━━━━━ Dataset records

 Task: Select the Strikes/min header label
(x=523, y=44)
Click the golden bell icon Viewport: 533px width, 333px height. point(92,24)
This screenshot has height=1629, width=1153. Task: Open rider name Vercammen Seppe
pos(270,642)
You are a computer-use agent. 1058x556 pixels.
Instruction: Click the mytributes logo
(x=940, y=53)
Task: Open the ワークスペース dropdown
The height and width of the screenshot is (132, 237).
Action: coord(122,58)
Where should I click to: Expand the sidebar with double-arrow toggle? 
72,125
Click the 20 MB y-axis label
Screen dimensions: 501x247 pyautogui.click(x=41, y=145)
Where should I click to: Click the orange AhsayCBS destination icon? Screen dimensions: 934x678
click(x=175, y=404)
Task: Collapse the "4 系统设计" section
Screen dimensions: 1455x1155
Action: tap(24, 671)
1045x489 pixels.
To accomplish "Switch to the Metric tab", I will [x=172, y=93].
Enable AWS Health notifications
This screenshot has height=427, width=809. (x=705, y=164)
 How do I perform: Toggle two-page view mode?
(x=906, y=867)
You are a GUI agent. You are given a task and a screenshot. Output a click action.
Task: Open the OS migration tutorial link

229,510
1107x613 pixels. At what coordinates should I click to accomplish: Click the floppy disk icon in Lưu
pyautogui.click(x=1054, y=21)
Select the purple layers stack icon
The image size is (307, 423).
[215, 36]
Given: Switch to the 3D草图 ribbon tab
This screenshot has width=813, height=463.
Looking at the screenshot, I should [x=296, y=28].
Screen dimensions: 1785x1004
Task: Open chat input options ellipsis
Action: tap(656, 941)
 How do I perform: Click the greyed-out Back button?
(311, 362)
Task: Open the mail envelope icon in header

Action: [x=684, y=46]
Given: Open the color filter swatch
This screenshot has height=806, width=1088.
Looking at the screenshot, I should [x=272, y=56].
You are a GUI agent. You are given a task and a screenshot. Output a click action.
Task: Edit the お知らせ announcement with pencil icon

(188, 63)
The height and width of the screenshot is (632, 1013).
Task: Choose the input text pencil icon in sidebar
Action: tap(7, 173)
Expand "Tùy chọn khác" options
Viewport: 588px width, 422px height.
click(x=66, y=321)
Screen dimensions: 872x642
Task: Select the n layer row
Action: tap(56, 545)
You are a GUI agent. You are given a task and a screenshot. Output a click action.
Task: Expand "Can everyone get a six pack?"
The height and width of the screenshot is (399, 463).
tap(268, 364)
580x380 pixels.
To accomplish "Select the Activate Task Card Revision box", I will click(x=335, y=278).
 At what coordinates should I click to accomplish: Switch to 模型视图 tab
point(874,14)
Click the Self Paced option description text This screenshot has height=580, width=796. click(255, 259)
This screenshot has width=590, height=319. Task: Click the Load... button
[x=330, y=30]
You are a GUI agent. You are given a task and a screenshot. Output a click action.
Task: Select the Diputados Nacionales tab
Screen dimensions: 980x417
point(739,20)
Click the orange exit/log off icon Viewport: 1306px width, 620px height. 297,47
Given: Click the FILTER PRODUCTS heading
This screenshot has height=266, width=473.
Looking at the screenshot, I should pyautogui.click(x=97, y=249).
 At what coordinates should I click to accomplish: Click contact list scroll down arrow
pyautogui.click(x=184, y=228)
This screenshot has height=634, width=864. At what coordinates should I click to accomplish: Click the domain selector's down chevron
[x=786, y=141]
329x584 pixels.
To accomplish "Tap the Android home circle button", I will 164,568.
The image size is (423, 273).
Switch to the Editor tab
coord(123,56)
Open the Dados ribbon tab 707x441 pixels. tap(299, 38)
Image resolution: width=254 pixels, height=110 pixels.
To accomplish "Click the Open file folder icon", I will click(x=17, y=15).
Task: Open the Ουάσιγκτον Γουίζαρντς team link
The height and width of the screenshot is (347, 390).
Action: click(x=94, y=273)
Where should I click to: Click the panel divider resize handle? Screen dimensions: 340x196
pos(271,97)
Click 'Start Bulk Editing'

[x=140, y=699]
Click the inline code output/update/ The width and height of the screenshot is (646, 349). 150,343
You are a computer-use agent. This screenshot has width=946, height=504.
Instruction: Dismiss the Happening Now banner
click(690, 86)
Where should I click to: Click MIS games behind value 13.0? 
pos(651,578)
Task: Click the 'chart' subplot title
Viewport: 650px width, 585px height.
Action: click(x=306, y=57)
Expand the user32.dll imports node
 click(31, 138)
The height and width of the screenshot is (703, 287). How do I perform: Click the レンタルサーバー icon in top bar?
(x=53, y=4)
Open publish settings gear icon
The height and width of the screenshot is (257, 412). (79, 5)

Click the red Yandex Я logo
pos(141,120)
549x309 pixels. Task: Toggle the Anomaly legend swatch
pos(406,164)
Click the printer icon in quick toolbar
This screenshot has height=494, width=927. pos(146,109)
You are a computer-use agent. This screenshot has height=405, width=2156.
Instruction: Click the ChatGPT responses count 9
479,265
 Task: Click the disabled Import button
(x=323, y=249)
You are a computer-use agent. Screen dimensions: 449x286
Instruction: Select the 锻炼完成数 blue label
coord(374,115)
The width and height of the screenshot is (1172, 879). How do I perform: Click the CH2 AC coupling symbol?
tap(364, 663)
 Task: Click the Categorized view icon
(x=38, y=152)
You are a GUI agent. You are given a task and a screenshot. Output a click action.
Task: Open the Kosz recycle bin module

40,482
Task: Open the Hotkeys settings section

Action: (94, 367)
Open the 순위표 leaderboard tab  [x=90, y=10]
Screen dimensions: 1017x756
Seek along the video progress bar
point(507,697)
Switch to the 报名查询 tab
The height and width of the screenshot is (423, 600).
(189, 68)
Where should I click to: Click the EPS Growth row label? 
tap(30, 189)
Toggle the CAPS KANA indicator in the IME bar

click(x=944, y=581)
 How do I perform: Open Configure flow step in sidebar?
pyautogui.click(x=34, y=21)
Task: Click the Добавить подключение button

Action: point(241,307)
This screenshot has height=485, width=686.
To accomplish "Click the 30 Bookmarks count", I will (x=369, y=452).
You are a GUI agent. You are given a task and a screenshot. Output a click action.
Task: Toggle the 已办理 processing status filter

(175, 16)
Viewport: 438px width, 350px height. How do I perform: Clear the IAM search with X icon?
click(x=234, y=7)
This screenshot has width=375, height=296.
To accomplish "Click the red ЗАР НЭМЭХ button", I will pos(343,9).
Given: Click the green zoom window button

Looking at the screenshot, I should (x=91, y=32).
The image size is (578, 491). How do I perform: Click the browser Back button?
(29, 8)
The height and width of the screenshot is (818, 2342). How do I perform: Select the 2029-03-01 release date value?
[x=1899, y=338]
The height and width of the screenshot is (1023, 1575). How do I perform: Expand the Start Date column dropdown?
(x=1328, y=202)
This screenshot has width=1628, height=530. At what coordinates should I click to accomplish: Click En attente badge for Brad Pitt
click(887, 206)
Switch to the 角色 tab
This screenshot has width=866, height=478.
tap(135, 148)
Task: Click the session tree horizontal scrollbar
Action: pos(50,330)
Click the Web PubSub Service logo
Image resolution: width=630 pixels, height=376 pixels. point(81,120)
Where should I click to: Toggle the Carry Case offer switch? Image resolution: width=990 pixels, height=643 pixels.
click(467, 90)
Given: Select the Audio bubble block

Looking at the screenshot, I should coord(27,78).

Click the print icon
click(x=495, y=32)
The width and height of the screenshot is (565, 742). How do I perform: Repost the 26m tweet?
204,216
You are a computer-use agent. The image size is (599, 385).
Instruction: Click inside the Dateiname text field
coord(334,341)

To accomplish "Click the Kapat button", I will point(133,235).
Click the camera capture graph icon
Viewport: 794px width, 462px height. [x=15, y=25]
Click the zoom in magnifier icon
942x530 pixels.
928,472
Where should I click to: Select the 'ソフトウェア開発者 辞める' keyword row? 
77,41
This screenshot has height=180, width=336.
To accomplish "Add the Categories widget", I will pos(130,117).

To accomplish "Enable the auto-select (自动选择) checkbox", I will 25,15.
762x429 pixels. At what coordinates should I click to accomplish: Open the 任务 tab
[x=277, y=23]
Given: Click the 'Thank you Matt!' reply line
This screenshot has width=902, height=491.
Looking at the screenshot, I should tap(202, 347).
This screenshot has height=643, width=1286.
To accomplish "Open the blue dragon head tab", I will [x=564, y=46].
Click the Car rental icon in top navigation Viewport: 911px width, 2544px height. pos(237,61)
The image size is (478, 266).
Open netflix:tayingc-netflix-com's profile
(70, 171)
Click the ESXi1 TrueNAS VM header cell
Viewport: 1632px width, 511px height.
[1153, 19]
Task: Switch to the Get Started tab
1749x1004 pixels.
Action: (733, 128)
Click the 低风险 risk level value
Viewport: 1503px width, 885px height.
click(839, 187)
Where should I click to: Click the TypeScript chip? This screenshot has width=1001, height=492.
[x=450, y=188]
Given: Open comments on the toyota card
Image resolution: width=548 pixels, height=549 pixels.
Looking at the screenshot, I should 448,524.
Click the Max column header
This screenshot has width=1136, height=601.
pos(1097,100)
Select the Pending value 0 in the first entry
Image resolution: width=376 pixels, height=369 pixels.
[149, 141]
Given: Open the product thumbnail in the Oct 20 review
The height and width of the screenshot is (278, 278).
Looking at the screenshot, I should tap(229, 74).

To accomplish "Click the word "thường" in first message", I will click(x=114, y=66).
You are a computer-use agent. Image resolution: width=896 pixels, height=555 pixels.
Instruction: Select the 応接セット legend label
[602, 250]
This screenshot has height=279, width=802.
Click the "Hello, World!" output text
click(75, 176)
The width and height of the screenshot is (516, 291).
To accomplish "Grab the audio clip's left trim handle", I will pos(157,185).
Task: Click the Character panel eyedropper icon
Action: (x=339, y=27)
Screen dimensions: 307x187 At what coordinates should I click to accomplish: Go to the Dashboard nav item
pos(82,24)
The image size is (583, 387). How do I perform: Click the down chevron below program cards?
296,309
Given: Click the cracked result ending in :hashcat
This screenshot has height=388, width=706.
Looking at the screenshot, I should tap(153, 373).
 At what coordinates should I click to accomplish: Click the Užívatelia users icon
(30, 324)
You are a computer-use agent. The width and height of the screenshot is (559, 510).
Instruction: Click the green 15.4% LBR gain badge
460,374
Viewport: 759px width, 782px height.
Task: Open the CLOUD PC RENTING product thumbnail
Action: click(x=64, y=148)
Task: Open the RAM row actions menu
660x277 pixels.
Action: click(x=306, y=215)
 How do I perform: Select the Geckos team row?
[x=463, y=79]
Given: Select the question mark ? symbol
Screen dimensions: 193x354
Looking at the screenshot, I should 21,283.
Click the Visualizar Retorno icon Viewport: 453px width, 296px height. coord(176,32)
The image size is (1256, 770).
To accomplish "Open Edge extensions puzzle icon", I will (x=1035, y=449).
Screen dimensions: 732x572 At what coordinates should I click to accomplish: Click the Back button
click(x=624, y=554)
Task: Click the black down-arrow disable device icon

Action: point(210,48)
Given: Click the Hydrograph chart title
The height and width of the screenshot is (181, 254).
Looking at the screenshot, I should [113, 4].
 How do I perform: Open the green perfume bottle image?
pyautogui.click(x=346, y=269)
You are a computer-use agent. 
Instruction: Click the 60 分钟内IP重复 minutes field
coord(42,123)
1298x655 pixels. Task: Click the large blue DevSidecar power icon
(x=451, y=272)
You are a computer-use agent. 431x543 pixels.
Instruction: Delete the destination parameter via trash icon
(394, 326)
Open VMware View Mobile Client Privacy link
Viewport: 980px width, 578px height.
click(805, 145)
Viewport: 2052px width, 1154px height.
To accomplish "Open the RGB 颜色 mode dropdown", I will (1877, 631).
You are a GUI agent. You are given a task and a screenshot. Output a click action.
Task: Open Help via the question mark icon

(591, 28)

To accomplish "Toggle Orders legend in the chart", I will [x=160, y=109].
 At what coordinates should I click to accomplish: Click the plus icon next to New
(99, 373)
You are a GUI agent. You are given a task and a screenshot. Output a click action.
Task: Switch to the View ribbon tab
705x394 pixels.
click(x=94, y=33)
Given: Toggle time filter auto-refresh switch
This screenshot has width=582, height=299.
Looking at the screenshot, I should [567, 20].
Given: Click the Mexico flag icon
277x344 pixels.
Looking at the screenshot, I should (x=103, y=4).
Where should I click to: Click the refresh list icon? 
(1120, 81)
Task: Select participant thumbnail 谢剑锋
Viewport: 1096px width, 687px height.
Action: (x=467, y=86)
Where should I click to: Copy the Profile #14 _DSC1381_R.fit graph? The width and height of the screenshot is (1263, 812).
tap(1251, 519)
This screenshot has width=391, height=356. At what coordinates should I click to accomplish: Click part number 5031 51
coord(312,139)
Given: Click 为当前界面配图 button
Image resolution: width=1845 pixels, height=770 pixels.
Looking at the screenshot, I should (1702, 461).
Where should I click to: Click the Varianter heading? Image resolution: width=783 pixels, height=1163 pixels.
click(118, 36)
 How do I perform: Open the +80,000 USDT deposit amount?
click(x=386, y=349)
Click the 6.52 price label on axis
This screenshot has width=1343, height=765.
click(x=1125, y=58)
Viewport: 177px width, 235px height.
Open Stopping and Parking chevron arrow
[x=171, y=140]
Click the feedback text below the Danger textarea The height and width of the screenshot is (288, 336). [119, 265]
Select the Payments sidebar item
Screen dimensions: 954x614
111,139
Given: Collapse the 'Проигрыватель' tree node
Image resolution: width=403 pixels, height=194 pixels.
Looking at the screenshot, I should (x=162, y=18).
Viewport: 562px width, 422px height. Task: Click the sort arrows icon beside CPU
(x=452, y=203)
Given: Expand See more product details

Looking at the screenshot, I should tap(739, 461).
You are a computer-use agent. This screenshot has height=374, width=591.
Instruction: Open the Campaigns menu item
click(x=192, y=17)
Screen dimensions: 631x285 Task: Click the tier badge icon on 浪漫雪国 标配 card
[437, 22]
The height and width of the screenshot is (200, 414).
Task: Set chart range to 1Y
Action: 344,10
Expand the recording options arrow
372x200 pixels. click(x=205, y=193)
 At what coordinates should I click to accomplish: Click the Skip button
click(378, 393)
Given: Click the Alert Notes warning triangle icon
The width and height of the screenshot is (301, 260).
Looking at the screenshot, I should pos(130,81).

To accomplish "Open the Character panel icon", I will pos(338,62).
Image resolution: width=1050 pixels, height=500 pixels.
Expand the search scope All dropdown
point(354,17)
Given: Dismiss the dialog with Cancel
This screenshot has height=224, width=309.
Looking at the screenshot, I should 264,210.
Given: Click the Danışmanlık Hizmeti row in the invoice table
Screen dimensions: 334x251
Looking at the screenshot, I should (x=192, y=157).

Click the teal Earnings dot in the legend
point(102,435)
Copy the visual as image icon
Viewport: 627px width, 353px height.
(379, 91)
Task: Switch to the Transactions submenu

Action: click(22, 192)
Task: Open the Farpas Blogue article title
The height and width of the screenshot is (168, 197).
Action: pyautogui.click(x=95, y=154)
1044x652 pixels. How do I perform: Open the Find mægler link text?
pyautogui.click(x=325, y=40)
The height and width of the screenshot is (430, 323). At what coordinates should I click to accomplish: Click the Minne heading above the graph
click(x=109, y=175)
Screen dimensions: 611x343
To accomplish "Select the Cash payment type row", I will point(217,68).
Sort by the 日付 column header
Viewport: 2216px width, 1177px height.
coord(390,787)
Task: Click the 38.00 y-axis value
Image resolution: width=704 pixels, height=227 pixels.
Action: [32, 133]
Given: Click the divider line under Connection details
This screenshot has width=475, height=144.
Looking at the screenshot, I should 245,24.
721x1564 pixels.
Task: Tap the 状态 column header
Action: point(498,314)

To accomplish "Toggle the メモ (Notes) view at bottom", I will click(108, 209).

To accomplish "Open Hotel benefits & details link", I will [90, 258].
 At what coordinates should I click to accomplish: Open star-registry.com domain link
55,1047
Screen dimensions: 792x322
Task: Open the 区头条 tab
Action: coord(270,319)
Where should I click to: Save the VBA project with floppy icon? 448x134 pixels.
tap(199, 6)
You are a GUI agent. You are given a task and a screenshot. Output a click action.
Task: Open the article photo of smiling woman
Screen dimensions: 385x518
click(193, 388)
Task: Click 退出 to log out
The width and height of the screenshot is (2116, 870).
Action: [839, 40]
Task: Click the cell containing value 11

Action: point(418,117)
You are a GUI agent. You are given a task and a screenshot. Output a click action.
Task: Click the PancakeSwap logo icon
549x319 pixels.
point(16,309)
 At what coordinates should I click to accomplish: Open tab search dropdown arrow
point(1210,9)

━━━━━━━━━━

**The request**
Please convert the items into a Markdown table with a "Number" column for the row number and an "Entry" column for the line, leaving out blank lines. Begin at the first line of the items and stop after the line that contains "will [x=172, y=93].".

**Written response**
| Number | Entry |
|---|---|
| 1 |  Task: Select the Strikes/min header label |
| 2 | (x=523, y=44) |
| 3 | Click the golden bell icon Viewport: 533px width, 333px height. point(92,24) |
| 4 | This screenshot has height=1629, width=1153. Task: Open rider name Vercammen Seppe |
| 5 | pos(270,642) |
| 6 | You are a computer-use agent. 1058x556 pixels. |
| 7 | Instruction: Click the mytributes logo |
| 8 | (x=940, y=53) |
| 9 | Task: Open the ワークスペース dropdown |
| 10 | The height and width of the screenshot is (132, 237). |
| 11 | Action: coord(122,58) |
| 12 | Where should I click to: Expand the sidebar with double-arrow toggle?  |
| 13 | 72,125 |
| 14 | Click the 20 MB y-axis label |
| 15 | Screen dimensions: 501x247 pyautogui.click(x=41, y=145) |
| 16 | Where should I click to: Click the orange AhsayCBS destination icon? Screen dimensions: 934x678 |
| 17 | click(x=175, y=404) |
| 18 | Task: Collapse the "4 系统设计" section |
| 19 | Screen dimensions: 1455x1155 |
| 20 | Action: tap(24, 671) |
| 21 | 1045x489 pixels. |
| 22 | To accomplish "Switch to the Metric tab", I will [x=172, y=93]. |